5 Quelles répercussions pour les actionnaires... et les salariés ?
Comme les bénéfices, les versements effectués aux actionnaires progressent. Aucun groupe du CAC 40 n'a annoncé baisser ses dividendes, alors que ceux-ci avaient déjà atteint un record en 2022 en France et dans le monde. A l'inverse, certaines entreprises ont fait savoir qu'elles rémunéreraient davantage leurs actionnaires.

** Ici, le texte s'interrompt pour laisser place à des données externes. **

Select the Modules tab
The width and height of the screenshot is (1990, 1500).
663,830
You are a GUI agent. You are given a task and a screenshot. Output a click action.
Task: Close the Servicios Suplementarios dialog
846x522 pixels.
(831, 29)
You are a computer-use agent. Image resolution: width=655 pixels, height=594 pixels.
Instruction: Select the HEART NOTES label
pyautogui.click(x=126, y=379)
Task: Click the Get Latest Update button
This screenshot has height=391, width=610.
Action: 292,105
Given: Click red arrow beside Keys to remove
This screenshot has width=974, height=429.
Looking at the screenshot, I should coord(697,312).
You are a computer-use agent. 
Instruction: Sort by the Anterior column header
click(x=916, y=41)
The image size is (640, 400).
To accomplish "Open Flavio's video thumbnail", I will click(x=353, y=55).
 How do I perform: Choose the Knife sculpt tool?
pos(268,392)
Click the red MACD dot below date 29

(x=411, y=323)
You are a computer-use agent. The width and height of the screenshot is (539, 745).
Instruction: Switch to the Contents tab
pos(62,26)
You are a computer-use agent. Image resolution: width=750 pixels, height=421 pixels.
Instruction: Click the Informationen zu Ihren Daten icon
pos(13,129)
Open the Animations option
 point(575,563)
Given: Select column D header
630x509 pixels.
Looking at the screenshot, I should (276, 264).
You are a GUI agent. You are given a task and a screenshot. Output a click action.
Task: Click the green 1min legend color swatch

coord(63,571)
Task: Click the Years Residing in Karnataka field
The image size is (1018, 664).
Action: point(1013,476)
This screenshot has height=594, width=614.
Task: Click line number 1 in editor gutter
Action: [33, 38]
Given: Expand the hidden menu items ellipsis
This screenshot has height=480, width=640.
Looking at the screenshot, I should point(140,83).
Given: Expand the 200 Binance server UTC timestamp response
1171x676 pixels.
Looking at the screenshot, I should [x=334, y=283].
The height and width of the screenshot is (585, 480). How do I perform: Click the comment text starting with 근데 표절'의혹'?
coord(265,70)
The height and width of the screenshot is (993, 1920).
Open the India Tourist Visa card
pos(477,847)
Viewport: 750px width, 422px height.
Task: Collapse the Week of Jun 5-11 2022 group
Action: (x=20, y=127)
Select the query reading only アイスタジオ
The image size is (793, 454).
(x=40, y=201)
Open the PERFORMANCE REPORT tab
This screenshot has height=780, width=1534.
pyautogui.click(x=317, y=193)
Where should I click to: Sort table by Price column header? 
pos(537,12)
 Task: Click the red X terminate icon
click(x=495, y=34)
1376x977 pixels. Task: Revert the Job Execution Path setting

Le groupe LVMH, qui a payé 5 milliards d'euros d'impôts sur les sociétés dans le monde, devrait ainsi verser au total quelque 6 milliards d'euros à ses actionnaires, dont près de 3 milliards reviennent directement… à la famille de son PDG Bernard Arnault. Les quelque 39 000 salariés français du groupe pourront, eux, se partager 400 millions d'euros de dividendes.
La Société Générale veut de son côté redistribuer 90% de son bénéfice aux actionnaires, malgré la chute de ses résultats sous l'effet de la cession de sa filiale russe Rosbank. Le groupe TotalEnergies va lui investir plus de 15 milliards d'euros tirés de ses profits, dont quatre dans des "énergies bas-carbone", et payer près de 9 milliards d'euros de dividendes.
Enfin, Stellantis va gratifier ses actionnaires de 4,2 milliards d'euros de dividendes et débourser 2 milliards en primes pour ses salariés. En France, les employés du constructeur bénéficieront à ce titre de 3 882 euros net de prime au minimum, soit 300 euros de plus qu'en 2022. Cette mesure d'intéressement vient s'ajouter à une augmentation de salaire de 5,3% pour l'année 2023, négociée en décembre avec les partenaires sociaux.